→ ОТРЫВОК
# # # # #

Поднялась на поверхность боль прошлых потерь. Чарльз оплакивал не только отца, но и мать, которая к тому моменту была три года как мертва. А также Майкла, школьного приятеля, который умер в седьмом классе, и Клиффа, вожатого из лагеря, скончавшегося от разрыва аневризмы. Снова и снова Чарльз говорил о потрясении.

– Давайте исследуем ваше потрясение, – предложил я. – Из чего оно состоит?

– Смерть – всегда потрясение.

– Продолжайте. Расскажите мне об этом.

– Это же очевидно.

– Постарайтесь сформулировать.

– Раз, и жизнь кончилась. Вот так вот просто. Негде спрятаться. Никакой безопасности… Мимолетность… Жизнь преходяща… Я это знал, это все знают. Но я никогда особо не задумывался. Никогда не хотел об этом думать. Но смерть Джеймса заставляет меня думать, думать непрерывно. Он был старше меня, я понимал, что он умрет раньше. Это заставило меня взглянуть правде в глаза.

– Продолжайте. Какой правде?

– Правде о моей жизни. О моей смерти, которая ждет меня впереди. О постоянстве смерти. О том, что мертвым становятся навсегда. Эта мысль – быть мертвым навсегда – как будто застряла у меня в голове. Как я завидую моим друзьям-католикам и всем этим идеям о жизни после смерти. Хотел бы я, чтобы для меня это звучало сколько-нибудь убедительно! – Чарльз глубоко вздохнул и посмотрел на меня. – Вот о чем я думал. А еще меня преследует множество вопросов о том, что же действительно важно.

– Расскажите мне об этом.

– Я думаю, как бессмысленно трачу всю свою жизнь на работу и зарабатывание денег. У меня их уже достаточно, но я продолжаю зарабатывать еще больше, как и Джеймс. Мне очень грустно от того, как я живу. Я мог бы быть лучшим мужем, лучшим отцом… Слава богу, еще есть время.

Слава богу, еще есть время. Я был рад это услышать. Мне довелось видеть немало людей, которые смогли отреагировать на горе в такой позитивной манере. Столкновение с неумолимыми данностями бытия пробудило их и послужило катализатором значительных перемен в жизни. Похоже, так могло получиться и с Чарльзом, и я надеялся помочь ему двигаться в этом направлении.

Однако через три недели после смерти Джеймса Перри Чарльз вошел в мой кабинет чрезвычайно взволнованным. Он часто дышал и, чтобы успокоиться, положил руку себе на грудь и сделал долгий выдох, после чего медленно опустился в кресло.

– Как хорошо, что наша встреча была назначена на сегодня. Иначе мне пришлось бы вчера вечером звонить вам. Я только что пережил одно из величайших потрясений в жизни.

– Что случилось?

– Вчера мне позвонила Марго Перри, вдова Джеймса, и попросила заехать к ней. Она хотела о чем-то поговорить. Вечером я был у нее и… Я перейду сразу к делу. Она сказала мне: «Не хотела тебе этого говорить, Чарльз, но теперь уже слишком многие знают, и я подумала, что лучше тебе услышать это от меня, чем от кого-то постороннего. Джеймс умер не от инсульта. Он совершил самоубийство». И с этого момента мир для меня будто перевернулся.

# # # # #

→ ДАННЫЕ

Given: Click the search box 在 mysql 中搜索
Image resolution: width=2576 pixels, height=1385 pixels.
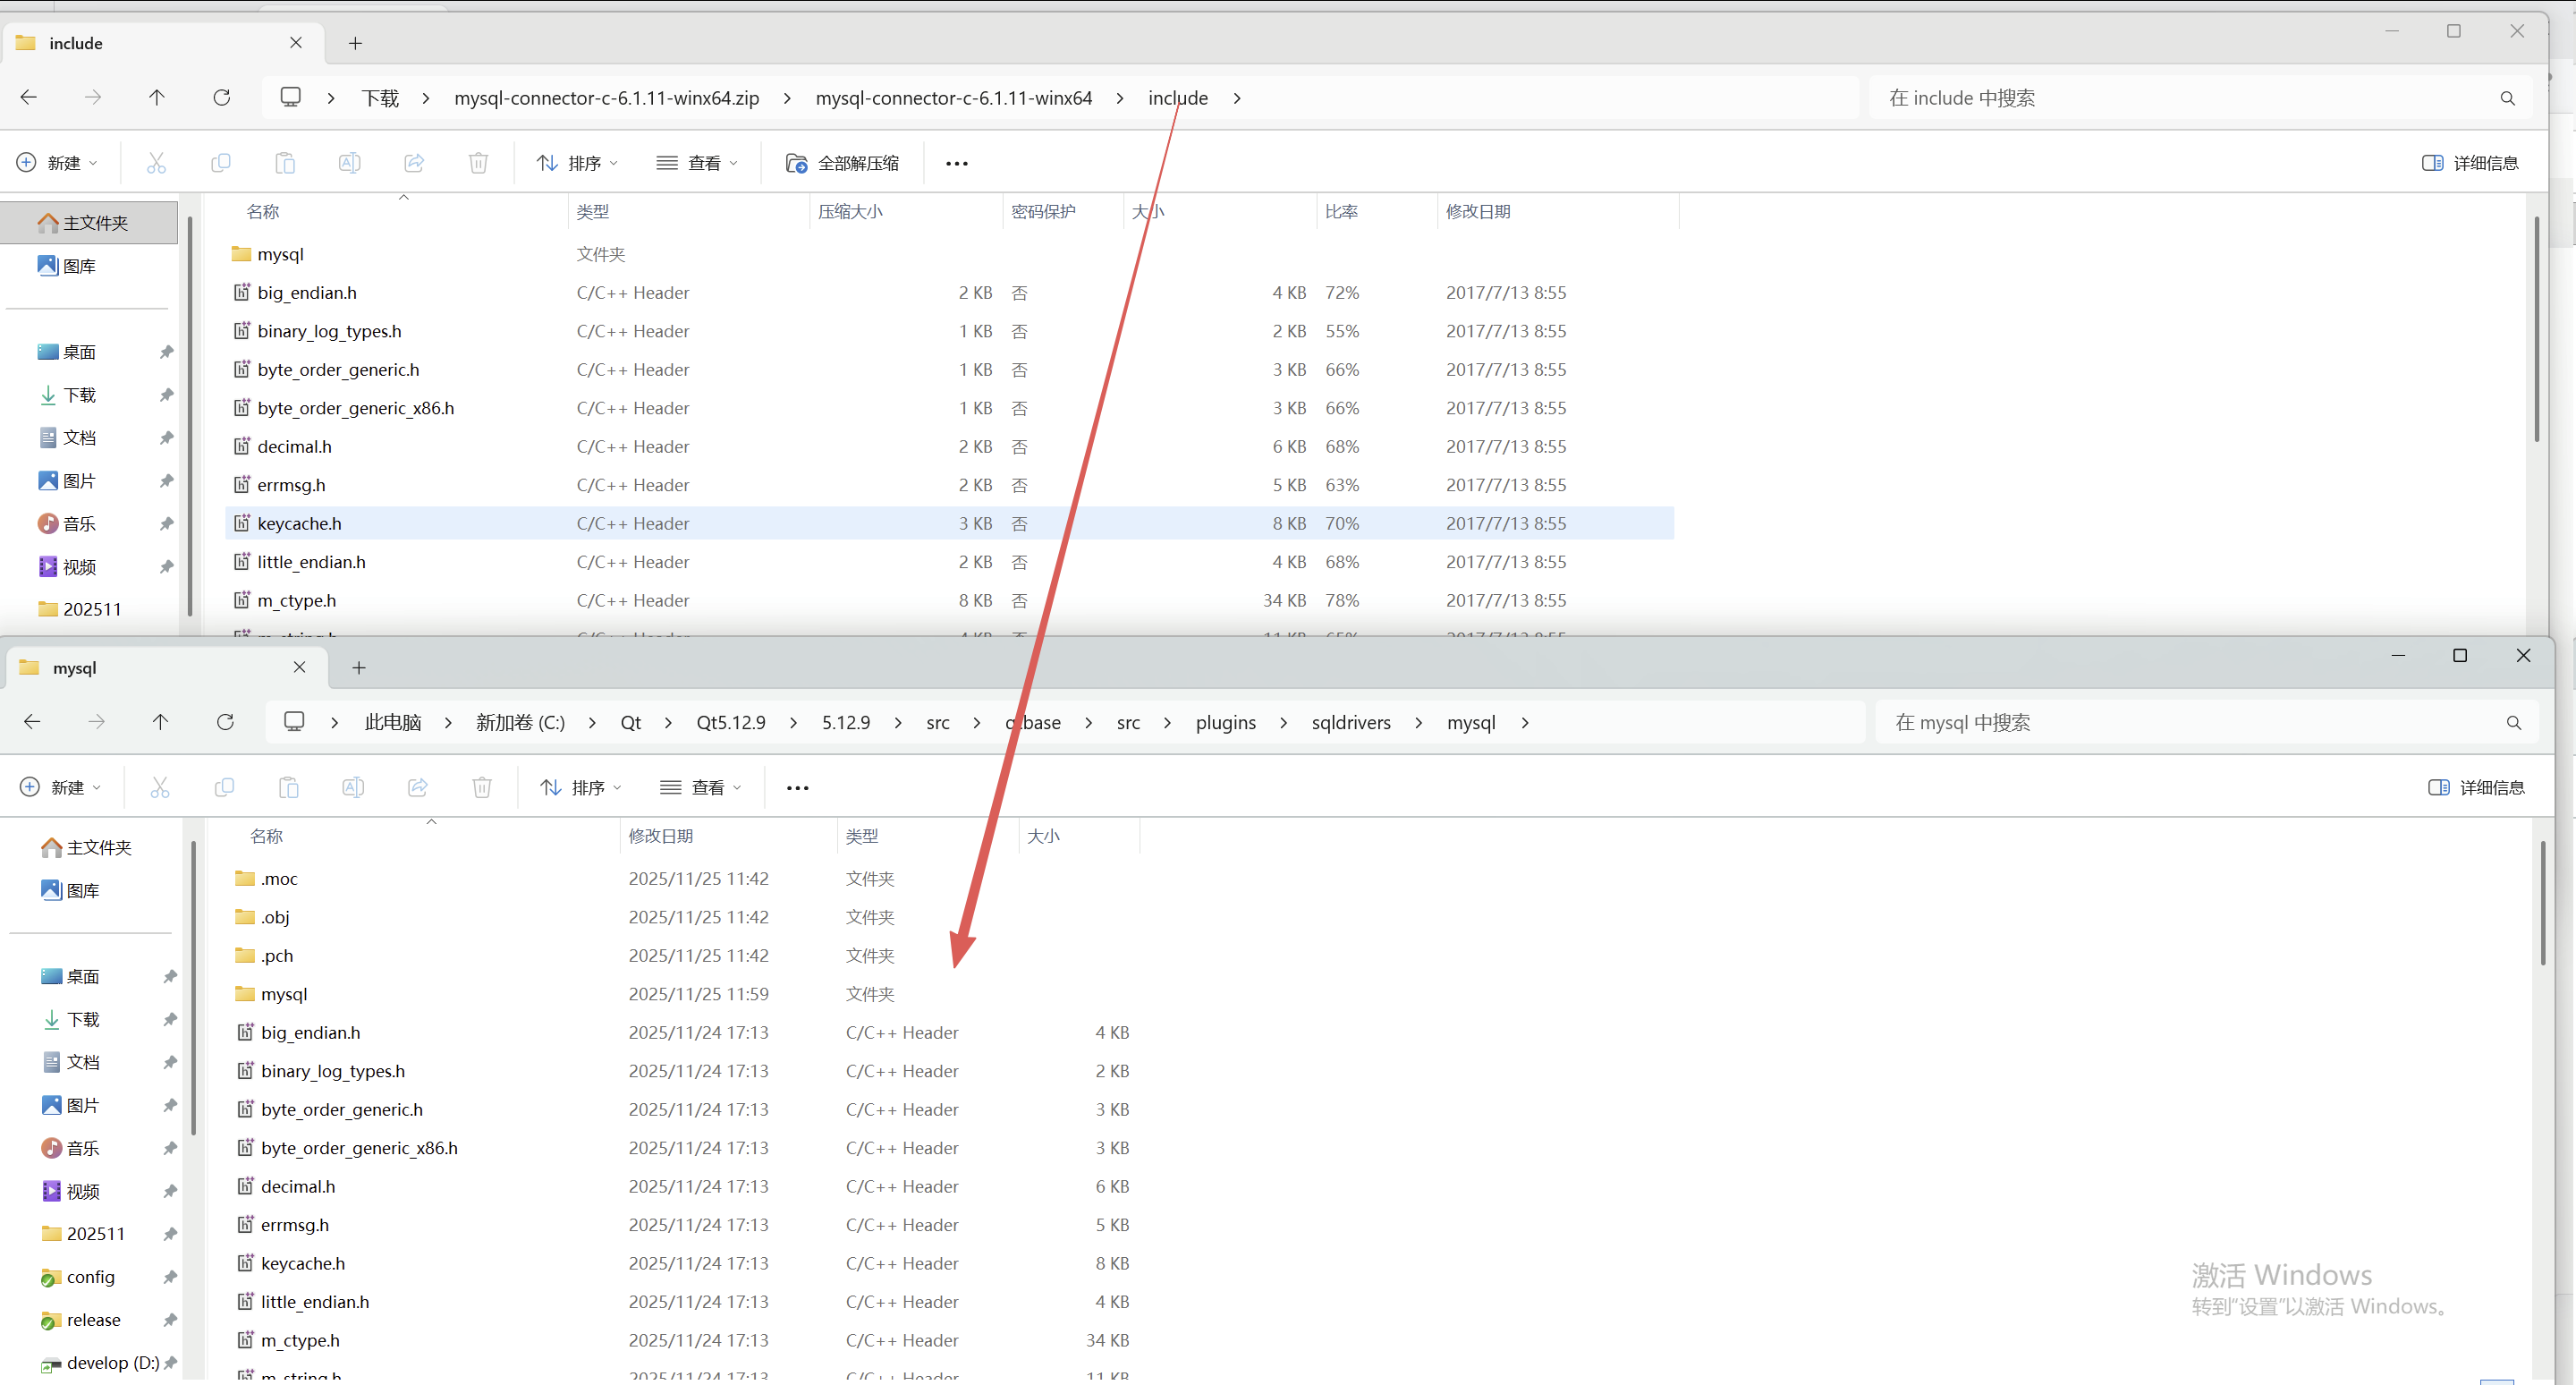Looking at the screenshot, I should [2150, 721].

# # # # #

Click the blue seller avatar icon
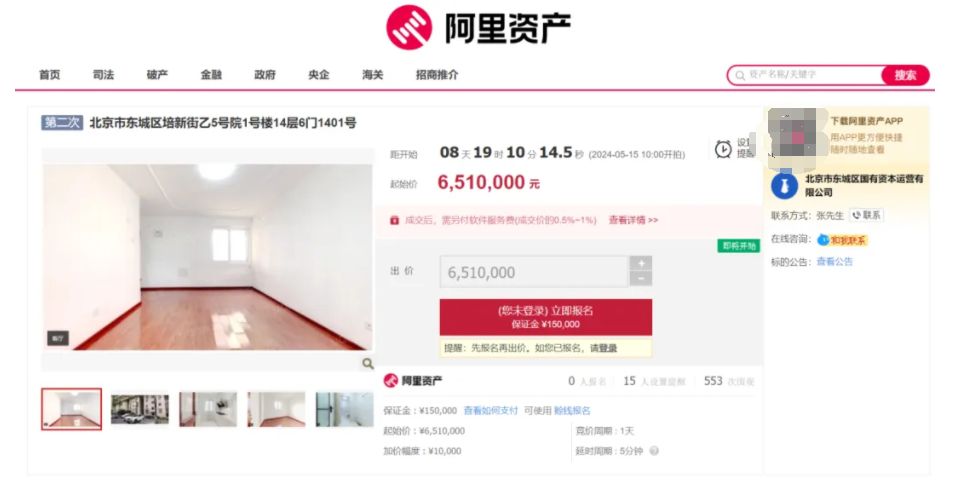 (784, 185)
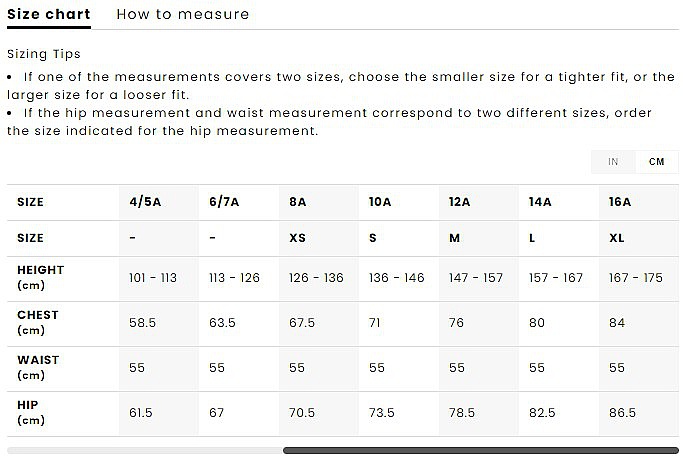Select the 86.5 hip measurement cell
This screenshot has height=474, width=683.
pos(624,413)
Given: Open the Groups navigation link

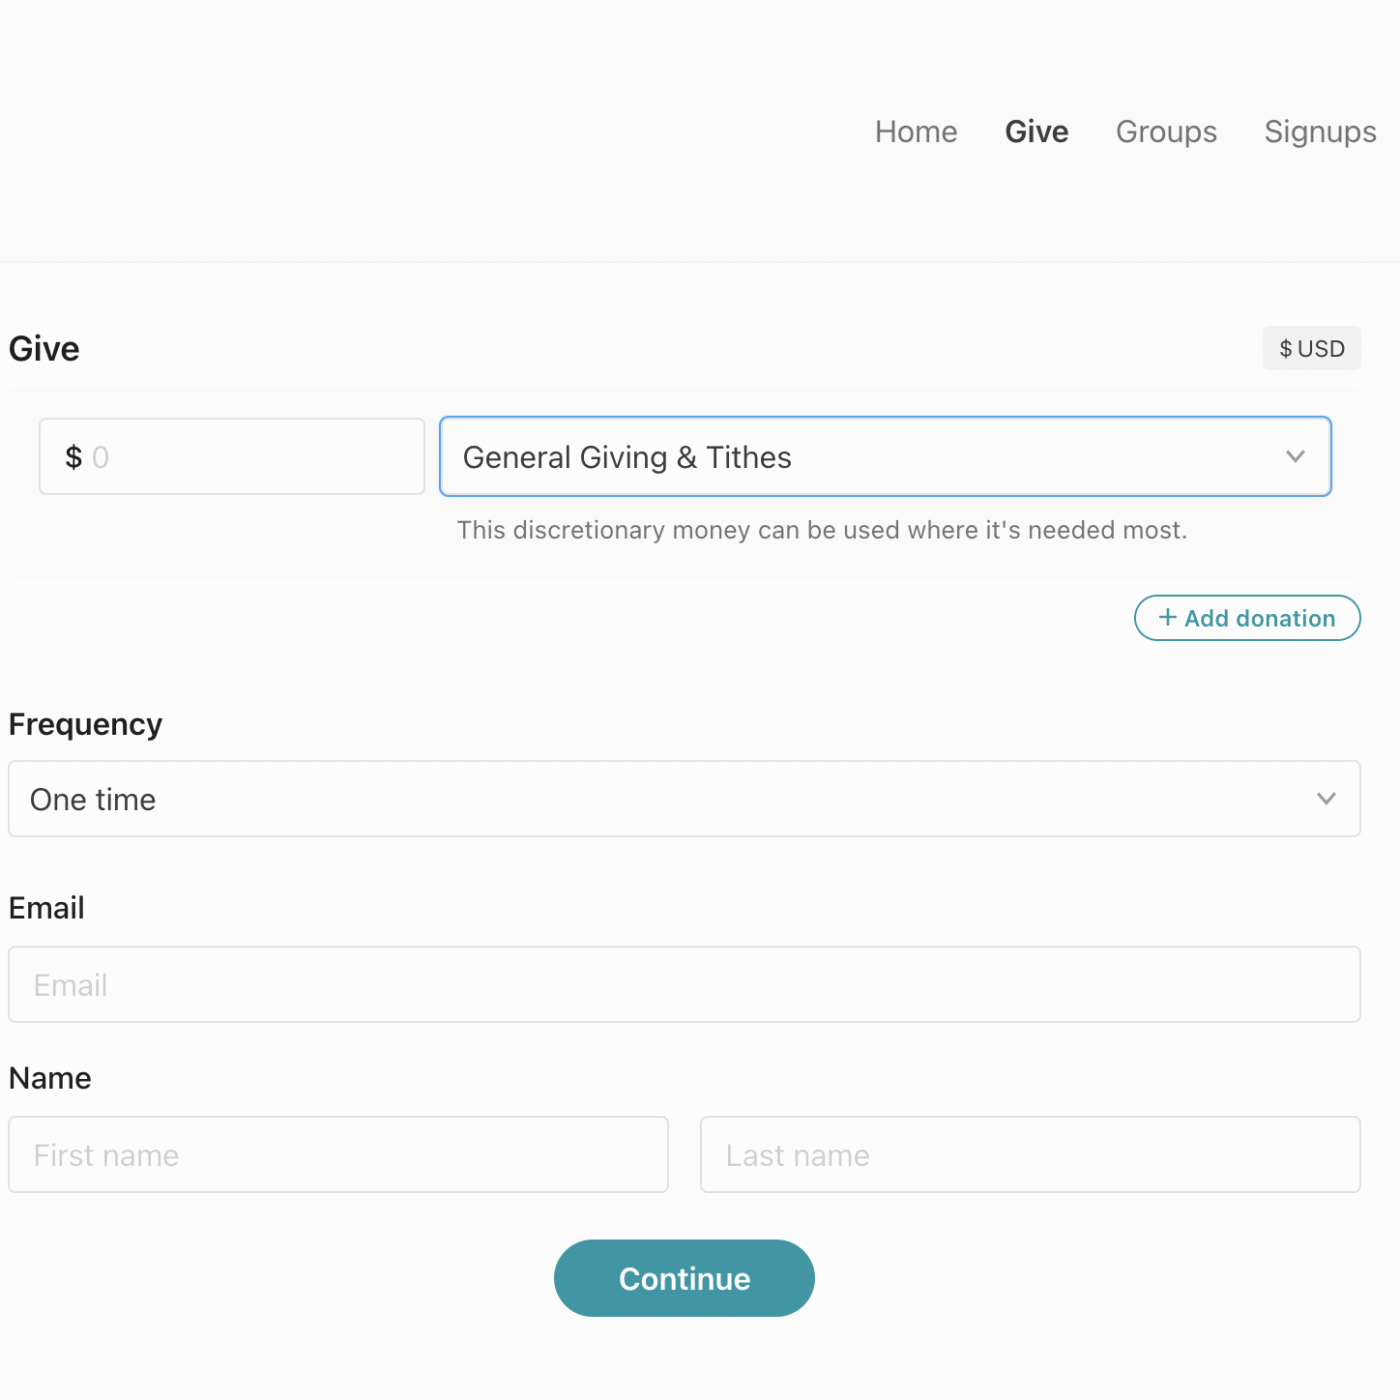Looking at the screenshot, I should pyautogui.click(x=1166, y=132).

# # # # #

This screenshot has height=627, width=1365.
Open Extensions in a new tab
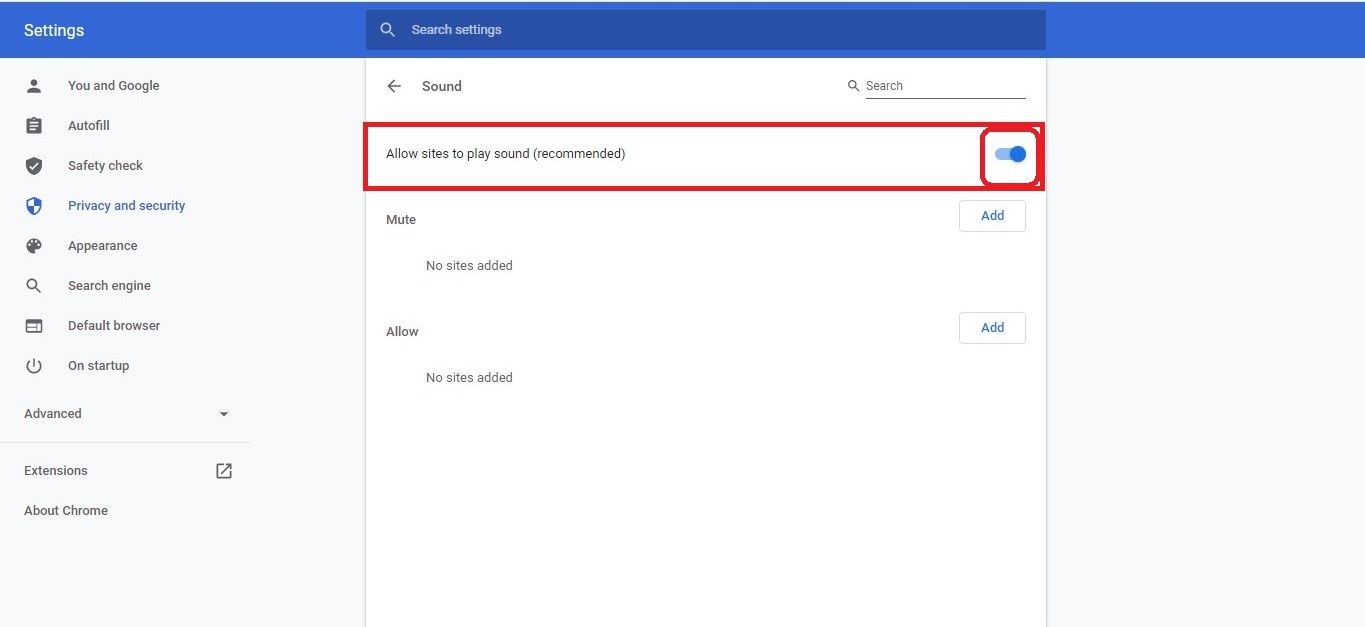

# # # # #

→ ВАШЕ ЗАДАНИЕ
Ответьте на вопросы по отрывку, помечая каждый ответ той же буквой.
(a) Сколько лет к тому моменту прошло со смерти матери Чарльза?
(b) Отчего скончался Клифф, вожатый из лагеря?
(c) Кто позвонил Чарльзу и кем этот человек приходился Джеймсу?

→ ОТВЕТ
(a) Три года.
(b) От разрыва аневризмы.
(c) Марго Перри, вдова Джеймса.